Signs of Spring Showreel

Our latest showreel is a celebration of Spring, full of woodland flowers, birds singing and nesting, and the other signs of Spring that make this such a special season.

Spring is coming*, and it’s such a relief after the last year we’ve all had! We hope this showreel featuring new life, birth, blossom and all the other signs of nature getting into gear for another year raises your spirits and gives you hope for the future. We asked our photographers to tell us how the clips used in this showreel embodied Spring for them…

* As I’m writing this, it’s just started to snow – but I’m sure that Spring is still coming!

Cute wild boar piglets and bluebells – Luke Massey

I live near the Forest of Dean and have seen wild boar a number of times, though never piglets this young and adorable!

Luke told us about his experience filming the boar and their young.

“Seeing wild boar roaming British forests once more is so exciting. After years of their absence, to encounter these guys with their little humbugs in tow, digging through the bluebells filling their important ecological niche was fantastic.”

Wren singing from cherry blossom – Brian Bevan

One of the major indicators of Spring is the increasing volume of bird song as mating competition hots up.

As Brian says, “Wrens are often noisy but in Spring when other wrens are about they are very assertive when retaining their territory. I have often heard one bird set several others singing in nearby territories. The wing flutter and puffed out feathers is a demonstration of their strength and vigour.”
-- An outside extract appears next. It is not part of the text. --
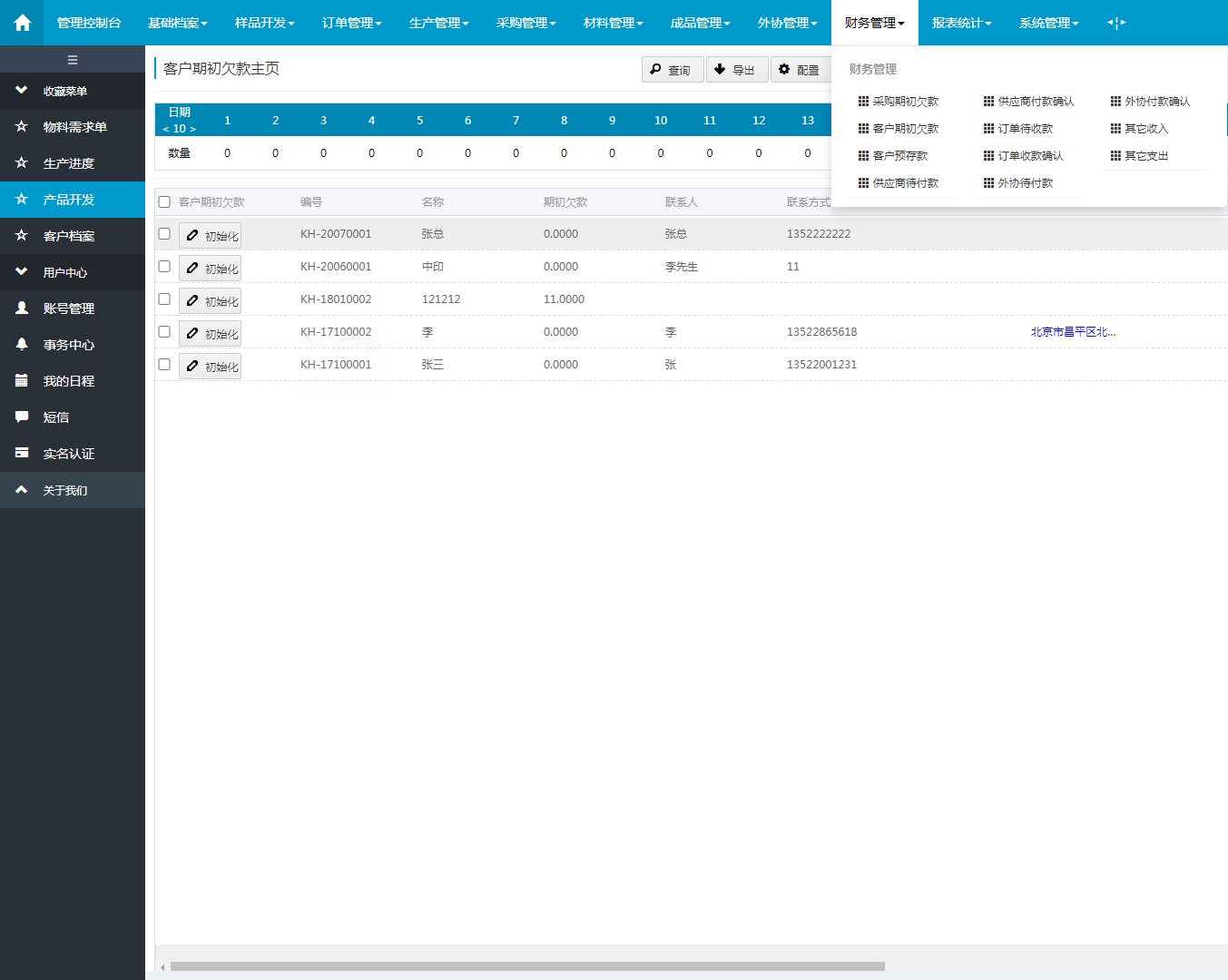
Task: Select 订单待收款 from finance menu
Action: click(1025, 129)

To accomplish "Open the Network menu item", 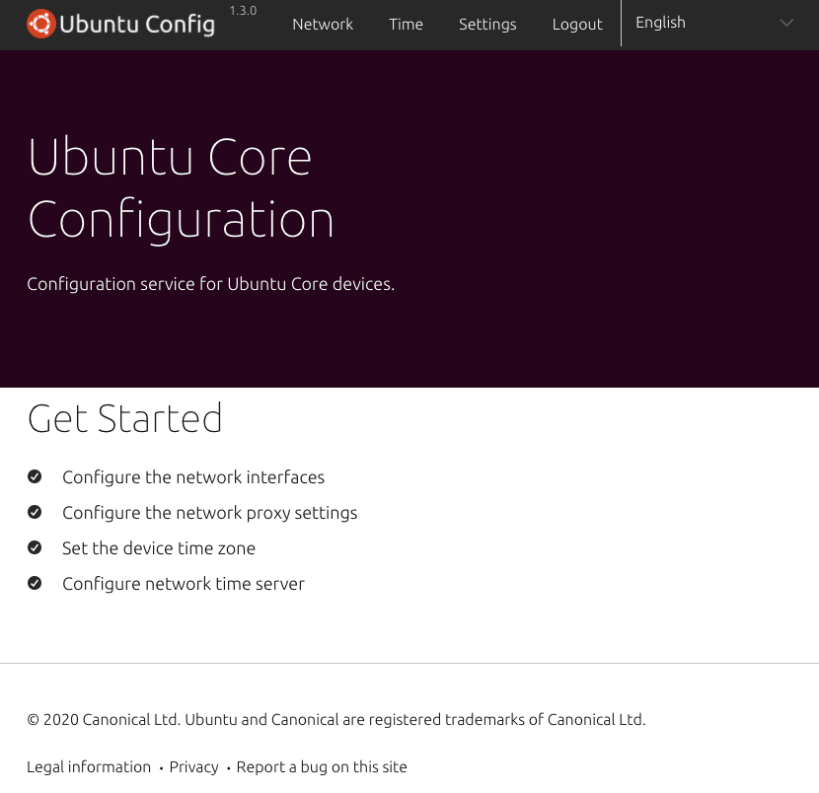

Fox cubs suckling and playing – Matt Maran

Fox cubs tend to emerge from the den for the first time around this time of year, to take advantage of the abundance of food in Spring. They hunt worms and insects at first (while still taking mother’s milk), before moving on to larger prey. Matt also finds joy in the play of the cubs, possibly relieved to be out of the dark den:

“First of all, it was a complete joy witnessing the cubs nurse from the vixen, each of them vying for position. It also made me appreciate how hard this vixen has to work to sustain herself and several cubs. The moment one cub somersaulted over the vixen showed me just how full of life they are and I felt very lucky being able to just lock off my tripod and let the camera roll so I could enjoy the moment with my own eyes.”
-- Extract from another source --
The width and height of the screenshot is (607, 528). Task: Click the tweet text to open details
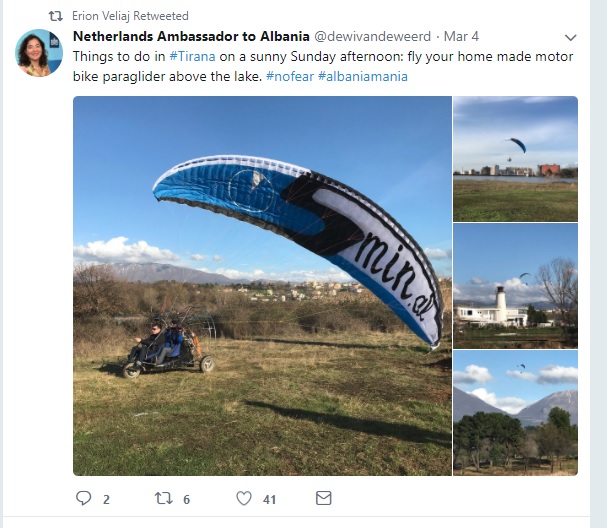pos(323,66)
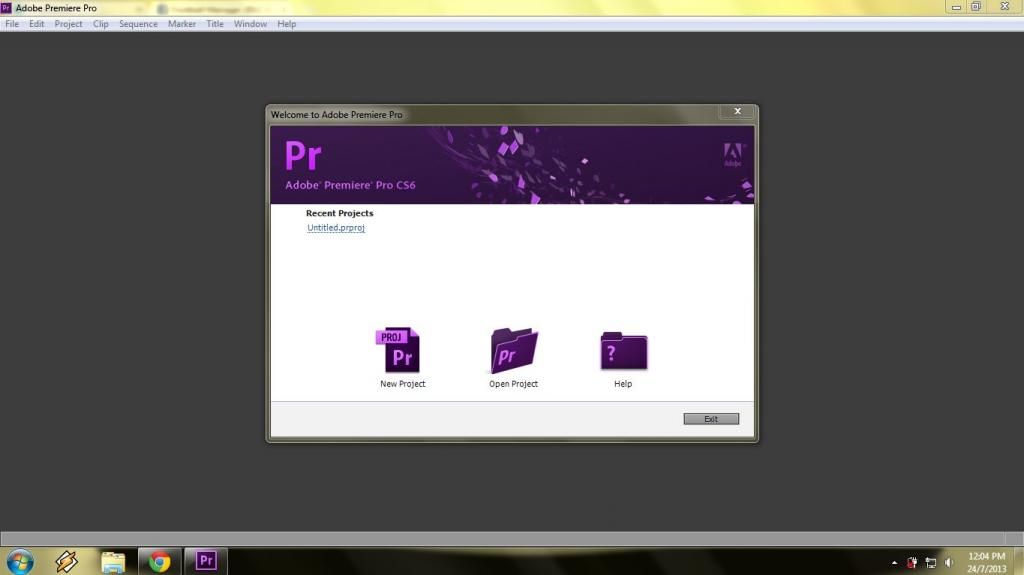Screen dimensions: 1024x575
Task: Open the File menu
Action: pyautogui.click(x=12, y=24)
Honey bee nectaring on echium flower – John Waters

Another major indicator that the days are warming up is the presence of bees (bumble and honey) and eventually butterflies in my garden.

As John says, however, the bees may actually start foraging while it’s actually still quite cold:

“Honey bees are said to start active foraging when the air temperature reaches 13 deg. C. I’ve certainly seen honeybees flying about at temperatures well below that … in the single digits. When filming them I’ve tried chasing them around as they flit from flower to flower but a much better way is to set up on a flower that’s nicely lit and wait. They often have a little routine … a sequence of flowers they visit in a particular order. In fact the more time you spend watching bees at work, the more little patterns of behaviour emerge, enabling you to get the camera in the right place at the right time.”

Common frogs spawning in garden pond – John Waters

“By February it can feel as if winter has gone on far too long. Yes, snowdrops have appeared, the plant world is stirring, but the animal world still seems in a chilly lockdown. For me, despite the cold, its the arrival of frog spawn that really signals spring is not so far away. And the arrival of a text from a friend saying “There’s an orgy going on in my pond” could not be ignored!

There was a huge mound of spawn rising out of the centre of the pond and around it frogs, some clasped together, were gathered in a restless, croaking mass. It was easier than I expected to slowly crawl right up to the edge of the pond and film them at a distance of a foot or so. So engrossed were the frogs in spawning that they seemed to have thrown caution to the wind… A trait that would probably cost them dear if herons, egrets or bitterns happened to be around!”

Beech foliage with sun shining through – Philippe Clement

Finally, a clip showing what we really need from Spring – sunshine! What a relief after the gloomy, cold days of lockdown Winter.

Philippe agrees. “Forced to stay near my home in the north of Belgium, due to Covid-19 lockdown, I decided to shoot some video in a small local woodland to keep me busy. Because I find it very hard to film static subjects, I invested in a 3-axis gimbal stabiliser, thinking if the trees won’t move …. then I’d better move. After practicing the typical “silly walk” (walking heel to toe while keeping the knees slightly bent) required to minimise up and down motion of the whole shebang, I gave it a go.

In forests, I enjoy looking up to admire the silhouettes of trunks and branches with backlit foliage. While slowly moving forward, I had the sun playing hide and seek as a bonus.”